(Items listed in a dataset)
>>>>>
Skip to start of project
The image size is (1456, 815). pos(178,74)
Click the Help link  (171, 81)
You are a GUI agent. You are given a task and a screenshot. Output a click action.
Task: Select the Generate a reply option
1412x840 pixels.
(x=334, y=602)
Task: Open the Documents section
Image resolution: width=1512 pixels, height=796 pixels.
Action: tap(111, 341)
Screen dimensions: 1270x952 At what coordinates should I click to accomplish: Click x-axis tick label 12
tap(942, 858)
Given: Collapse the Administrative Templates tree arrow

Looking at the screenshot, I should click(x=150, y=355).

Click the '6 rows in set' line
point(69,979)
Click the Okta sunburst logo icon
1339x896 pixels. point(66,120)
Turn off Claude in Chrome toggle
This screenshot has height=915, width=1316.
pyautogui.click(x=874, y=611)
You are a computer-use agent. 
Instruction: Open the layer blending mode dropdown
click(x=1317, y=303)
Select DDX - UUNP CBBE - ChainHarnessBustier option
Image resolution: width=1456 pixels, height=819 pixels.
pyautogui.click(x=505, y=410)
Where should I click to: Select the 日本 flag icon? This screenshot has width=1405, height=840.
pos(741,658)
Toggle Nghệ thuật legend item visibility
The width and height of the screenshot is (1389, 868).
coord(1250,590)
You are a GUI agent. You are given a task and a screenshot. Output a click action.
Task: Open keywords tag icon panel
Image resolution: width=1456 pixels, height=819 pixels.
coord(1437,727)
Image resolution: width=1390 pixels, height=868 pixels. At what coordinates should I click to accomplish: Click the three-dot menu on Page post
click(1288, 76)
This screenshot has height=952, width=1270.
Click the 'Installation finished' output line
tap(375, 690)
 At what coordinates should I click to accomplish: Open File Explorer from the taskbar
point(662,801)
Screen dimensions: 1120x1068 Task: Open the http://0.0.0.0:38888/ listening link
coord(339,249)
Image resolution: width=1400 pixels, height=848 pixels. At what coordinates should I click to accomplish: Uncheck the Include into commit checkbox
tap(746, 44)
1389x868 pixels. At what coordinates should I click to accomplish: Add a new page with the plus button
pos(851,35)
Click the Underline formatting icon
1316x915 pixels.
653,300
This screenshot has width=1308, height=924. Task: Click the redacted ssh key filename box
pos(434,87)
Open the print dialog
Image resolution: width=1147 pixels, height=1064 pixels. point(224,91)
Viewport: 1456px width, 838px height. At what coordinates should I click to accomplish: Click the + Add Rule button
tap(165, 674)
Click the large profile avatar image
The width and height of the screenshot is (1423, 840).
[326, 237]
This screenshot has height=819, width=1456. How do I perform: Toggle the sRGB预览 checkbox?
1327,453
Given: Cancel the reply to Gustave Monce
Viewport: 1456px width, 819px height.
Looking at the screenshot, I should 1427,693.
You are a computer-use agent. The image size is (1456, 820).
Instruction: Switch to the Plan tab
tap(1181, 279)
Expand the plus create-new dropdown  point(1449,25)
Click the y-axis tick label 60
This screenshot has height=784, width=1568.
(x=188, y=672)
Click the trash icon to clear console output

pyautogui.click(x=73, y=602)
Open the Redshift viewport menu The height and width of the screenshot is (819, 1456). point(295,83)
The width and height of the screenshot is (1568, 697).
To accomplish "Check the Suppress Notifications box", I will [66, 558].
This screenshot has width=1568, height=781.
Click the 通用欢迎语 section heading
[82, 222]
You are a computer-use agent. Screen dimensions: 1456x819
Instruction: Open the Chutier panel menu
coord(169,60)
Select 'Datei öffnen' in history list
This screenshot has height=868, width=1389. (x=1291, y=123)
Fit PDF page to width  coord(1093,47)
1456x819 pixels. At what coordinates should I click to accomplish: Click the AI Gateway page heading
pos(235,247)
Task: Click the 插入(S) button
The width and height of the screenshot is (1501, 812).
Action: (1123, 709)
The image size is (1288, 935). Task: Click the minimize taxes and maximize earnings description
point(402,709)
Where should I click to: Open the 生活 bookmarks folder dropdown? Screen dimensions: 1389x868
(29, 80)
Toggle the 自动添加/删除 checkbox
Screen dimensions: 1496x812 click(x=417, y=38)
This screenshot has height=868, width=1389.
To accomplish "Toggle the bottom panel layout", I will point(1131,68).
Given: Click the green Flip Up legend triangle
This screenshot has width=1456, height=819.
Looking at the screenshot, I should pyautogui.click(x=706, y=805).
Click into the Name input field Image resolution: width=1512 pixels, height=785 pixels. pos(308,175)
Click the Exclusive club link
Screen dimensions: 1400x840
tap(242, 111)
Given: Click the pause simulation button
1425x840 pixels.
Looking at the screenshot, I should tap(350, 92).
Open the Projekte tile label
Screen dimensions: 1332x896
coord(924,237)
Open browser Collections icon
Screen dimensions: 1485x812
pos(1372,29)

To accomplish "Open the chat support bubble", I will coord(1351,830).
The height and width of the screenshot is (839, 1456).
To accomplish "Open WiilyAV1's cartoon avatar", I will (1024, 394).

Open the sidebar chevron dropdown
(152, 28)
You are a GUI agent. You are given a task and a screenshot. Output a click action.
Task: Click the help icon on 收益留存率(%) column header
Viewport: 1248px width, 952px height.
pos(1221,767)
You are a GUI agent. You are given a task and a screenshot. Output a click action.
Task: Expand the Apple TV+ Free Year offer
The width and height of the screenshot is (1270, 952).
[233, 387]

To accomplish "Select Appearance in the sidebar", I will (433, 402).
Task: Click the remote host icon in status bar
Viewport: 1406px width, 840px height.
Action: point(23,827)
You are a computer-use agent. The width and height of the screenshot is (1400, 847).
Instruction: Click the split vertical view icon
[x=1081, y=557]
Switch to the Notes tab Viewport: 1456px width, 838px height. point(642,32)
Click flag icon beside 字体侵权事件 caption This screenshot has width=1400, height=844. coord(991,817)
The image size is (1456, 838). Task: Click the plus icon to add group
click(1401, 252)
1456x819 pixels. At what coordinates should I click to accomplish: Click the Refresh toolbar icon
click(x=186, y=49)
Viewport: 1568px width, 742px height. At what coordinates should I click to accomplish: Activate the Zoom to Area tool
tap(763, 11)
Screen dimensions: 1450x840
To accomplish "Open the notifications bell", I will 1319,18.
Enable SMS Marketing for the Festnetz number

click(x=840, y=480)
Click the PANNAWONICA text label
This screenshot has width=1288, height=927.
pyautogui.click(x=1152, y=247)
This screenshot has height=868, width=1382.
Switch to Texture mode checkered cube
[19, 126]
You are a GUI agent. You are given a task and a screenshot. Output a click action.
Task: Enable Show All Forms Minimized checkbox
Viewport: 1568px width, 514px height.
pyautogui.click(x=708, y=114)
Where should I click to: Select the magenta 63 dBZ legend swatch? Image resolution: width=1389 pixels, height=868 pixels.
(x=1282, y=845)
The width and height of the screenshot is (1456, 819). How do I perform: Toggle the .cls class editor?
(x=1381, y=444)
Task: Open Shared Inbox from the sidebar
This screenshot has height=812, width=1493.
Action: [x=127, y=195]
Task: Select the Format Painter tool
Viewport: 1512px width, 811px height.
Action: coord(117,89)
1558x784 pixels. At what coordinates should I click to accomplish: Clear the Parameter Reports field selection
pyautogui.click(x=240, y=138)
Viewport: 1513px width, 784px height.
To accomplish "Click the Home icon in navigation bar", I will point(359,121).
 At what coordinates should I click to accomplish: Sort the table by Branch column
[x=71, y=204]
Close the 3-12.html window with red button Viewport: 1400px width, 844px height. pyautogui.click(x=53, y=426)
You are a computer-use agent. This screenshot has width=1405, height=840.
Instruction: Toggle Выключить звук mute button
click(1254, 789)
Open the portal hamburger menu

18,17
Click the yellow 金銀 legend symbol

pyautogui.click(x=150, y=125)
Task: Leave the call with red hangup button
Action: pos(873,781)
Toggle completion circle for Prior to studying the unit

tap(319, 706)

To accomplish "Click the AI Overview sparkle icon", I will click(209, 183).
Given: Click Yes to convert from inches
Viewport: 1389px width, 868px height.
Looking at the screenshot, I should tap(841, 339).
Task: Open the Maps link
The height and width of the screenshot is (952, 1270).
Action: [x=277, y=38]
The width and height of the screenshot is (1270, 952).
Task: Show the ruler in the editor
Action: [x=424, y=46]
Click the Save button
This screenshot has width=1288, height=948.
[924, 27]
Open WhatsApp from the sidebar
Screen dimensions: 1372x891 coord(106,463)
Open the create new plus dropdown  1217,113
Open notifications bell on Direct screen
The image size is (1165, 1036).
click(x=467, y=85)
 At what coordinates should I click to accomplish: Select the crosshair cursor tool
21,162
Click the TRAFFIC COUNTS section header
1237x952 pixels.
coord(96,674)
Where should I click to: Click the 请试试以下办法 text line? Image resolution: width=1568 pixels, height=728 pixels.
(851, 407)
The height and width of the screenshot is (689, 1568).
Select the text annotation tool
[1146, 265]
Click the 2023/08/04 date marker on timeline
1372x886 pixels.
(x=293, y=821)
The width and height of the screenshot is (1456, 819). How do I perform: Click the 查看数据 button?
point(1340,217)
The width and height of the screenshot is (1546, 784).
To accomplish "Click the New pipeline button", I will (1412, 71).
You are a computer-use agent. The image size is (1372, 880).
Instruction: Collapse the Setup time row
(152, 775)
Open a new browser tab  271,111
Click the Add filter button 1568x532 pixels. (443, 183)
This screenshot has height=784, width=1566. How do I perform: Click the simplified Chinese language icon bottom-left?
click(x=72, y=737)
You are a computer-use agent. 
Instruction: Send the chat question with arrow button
<<<<<
Look above for the line that contains "Given: Click the pause simulation button". Starting there, transcribe every line exactly until you have copied the line that contains "Switch to the Notes".

WRITTEN SOLUTION »
Given: Click the pause simulation button
1425x840 pixels.
Looking at the screenshot, I should tap(350, 92).
Open the Projekte tile label
Screen dimensions: 1332x896
coord(924,237)
Open browser Collections icon
Screen dimensions: 1485x812
pos(1372,29)

To accomplish "Open the chat support bubble", I will coord(1351,830).
The height and width of the screenshot is (839, 1456).
To accomplish "Open WiilyAV1's cartoon avatar", I will (1024, 394).

Open the sidebar chevron dropdown
(152, 28)
You are a GUI agent. You are given a task and a screenshot. Output a click action.
Task: Click the help icon on 收益留存率(%) column header
Viewport: 1248px width, 952px height.
pos(1221,767)
You are a GUI agent. You are given a task and a screenshot. Output a click action.
Task: Expand the Apple TV+ Free Year offer
The width and height of the screenshot is (1270, 952).
[233, 387]

To accomplish "Select Appearance in the sidebar", I will (433, 402).
Task: Click the remote host icon in status bar
Viewport: 1406px width, 840px height.
Action: point(23,827)
You are a computer-use agent. The width and height of the screenshot is (1400, 847).
Instruction: Click the split vertical view icon
[x=1081, y=557]
Switch to the Notes tab Viewport: 1456px width, 838px height. point(642,32)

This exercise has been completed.